The Indians started with José Ramírez on second base, and that’s where he stayed after Francisco Lindor escaped. Carlos Santana unleashed a swerving effort from the right that the visitors’ keeper did well to tip wide. If he had made the play, it would have been an astonishing one. In fact, he might not have gotten the out, even if he could make a throw. Instead, it was running forward 90 feet away, and it scored directly on a squeeze play. Yasmani Grandal, playing first base, made a flip to James McCann at home, but Ramírez flew down the baseline. Maybe no play would have beaten him at home.

A fly out, an infield hit and a bunt. And Cordero was lost.

The inning went on with the choice of a fielder who put a runner to third, and that run came home when Mike Freeman put a base goal in the outfield, the first ball that got into the inning there. The White Sox came up with their own run in the bottom of the inning, their free runner also scoring. But a 45-minute delay in the rain caught every momentum that was aroused by the Indians trying to field and invade a field, and once the field was escaped by The Sodfather & Co., a new Cleveland pitcher completed the South Siders.

“Yes, that was a sad loss,” Giolito said. “You see that weird extra-innings thing comes into play here. And then a strange rain delay. It was a very strange last inning for sure, to say the least. It’s a shame we did not get out on top.”

Some love the zaniness of the new extra-inning rule, which is compared to how overtime works in college football, typically an entertaining setup. Sure, it does what it was meant to: put an end to games. Without the added time of the rain delay on Sunday, the 10th inning might not have been exactly fast, but it would have wound faster than 11 innings than 12 or 13. And that’s the idea.

It also seems, though, just like the penalty for pitchers.

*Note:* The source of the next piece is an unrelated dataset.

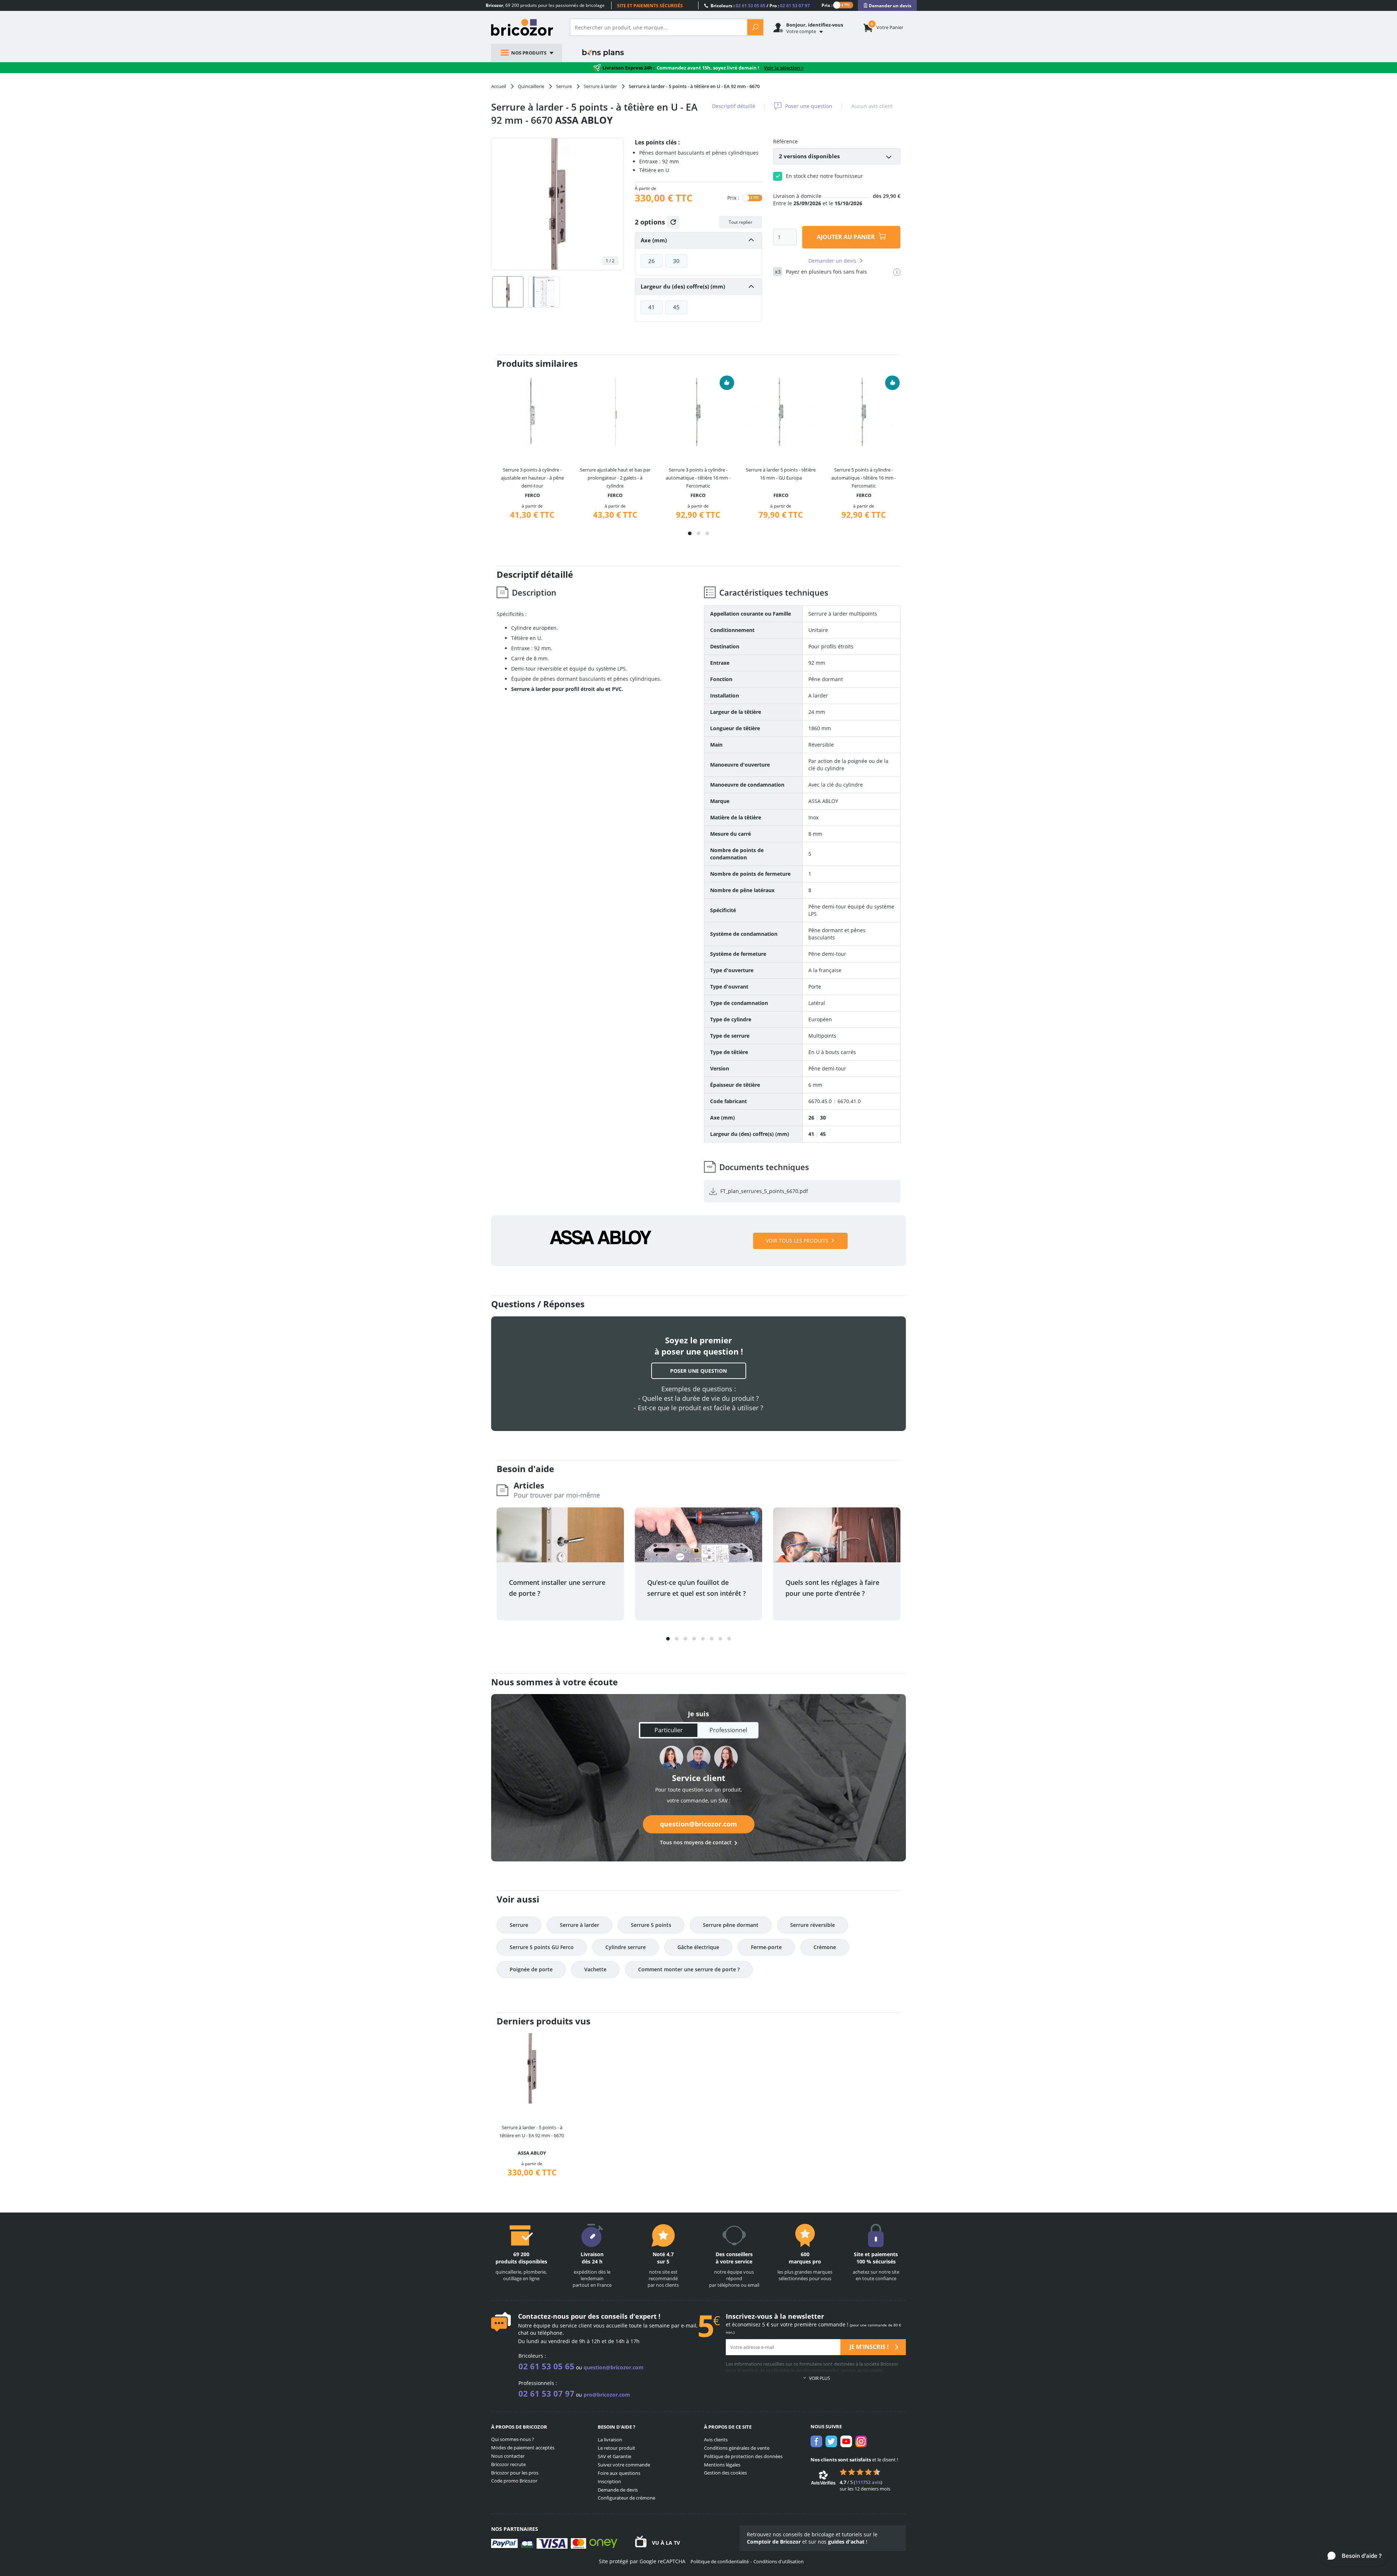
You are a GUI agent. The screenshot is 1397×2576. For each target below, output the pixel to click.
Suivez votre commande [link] (624, 2464)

Cordero does not have to do much of anything to become saddle with a few decisive plays. For the most part, he did his job as he would. And a few more runes and an extra resident loss.

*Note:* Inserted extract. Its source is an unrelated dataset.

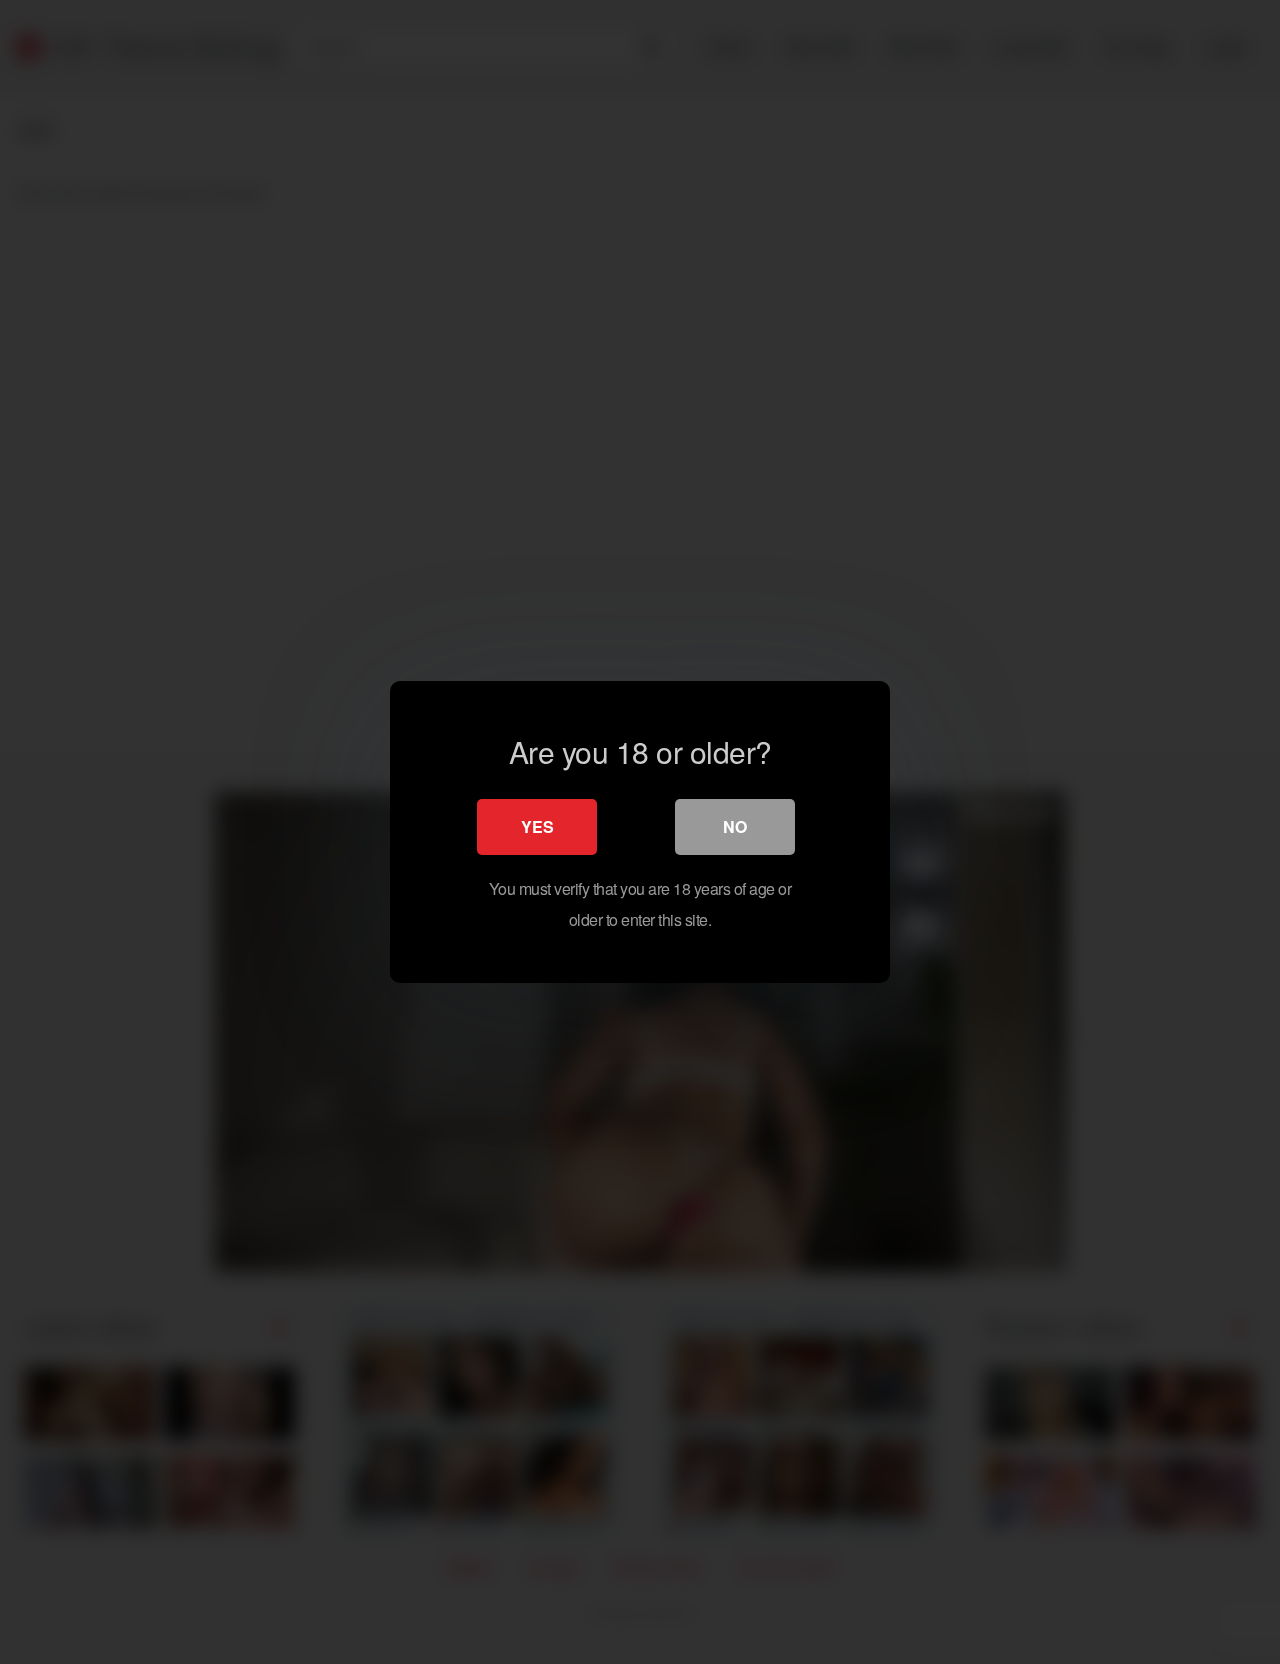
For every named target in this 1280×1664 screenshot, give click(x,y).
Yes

“It’s one of those things that it’s set up to do exactly what it did, I think,” Renteria said. “You have to deal with it. We just have to be efficient and effective.”

McCann went a step further in his discussion of why he did not like this rule, pointing to an often unintended consequence that could detract from the advantage of the home field directly from the baseball rulebook.

“I’m not a big fan of it,” McCann said. “The reason for me is that the game changes a lot of a lot. And it, in my opinion, actually gives the team the advantage a lot of time, because in a colorful ball game in the ninth, the home team uses them closer. The team does not use them closer in a tied game.

“So if you give the team that type of an advantage, it takes away from the whole goal of having the advantage of the home field and getting the ultimate at-bat and keeping you closer.”

Not a bad point, and that’s obviously what happened to the White Sox on Sunday night. Renteria called Colomé, his closer, by coming to the top of the ninth and maintaining a tie of 3-all, and Colomé did. The Indians, waiting for a lead before calling Brad Hand, did just that, bringing them closer only after scoring twice in the 10th. Well, Hand was not very effective – pitching in a watery environment seems tricky – but that’s something unique to this game, with McCann’s argument still applying when they speak generally.

Whether this rule will continue beyond the unusual 2020 season remains to be seen. In a season where Major League Baseball is trying to limit the amount of time players spend around other people, it’s a perfectly ridiculous move. In a normal season, maybe not so much. But baseball seemed to work to bring this to the big leagues before the COVID-19 pandemic was a thing, test drive it in the minor last season.

Renteria and McCann have both allowed themselves “old school” at times, and that was part of Renteria’s explanation for his dislike of this idea before the season began. But you don’t have to be “old school” to notice how bad it needs to happen for a game to swing in one direction or another and how microscopic the margin of error is for pitchers in such a setup.

It may not have been the only reason the White Sox lost Sunday, but it certainly did not help.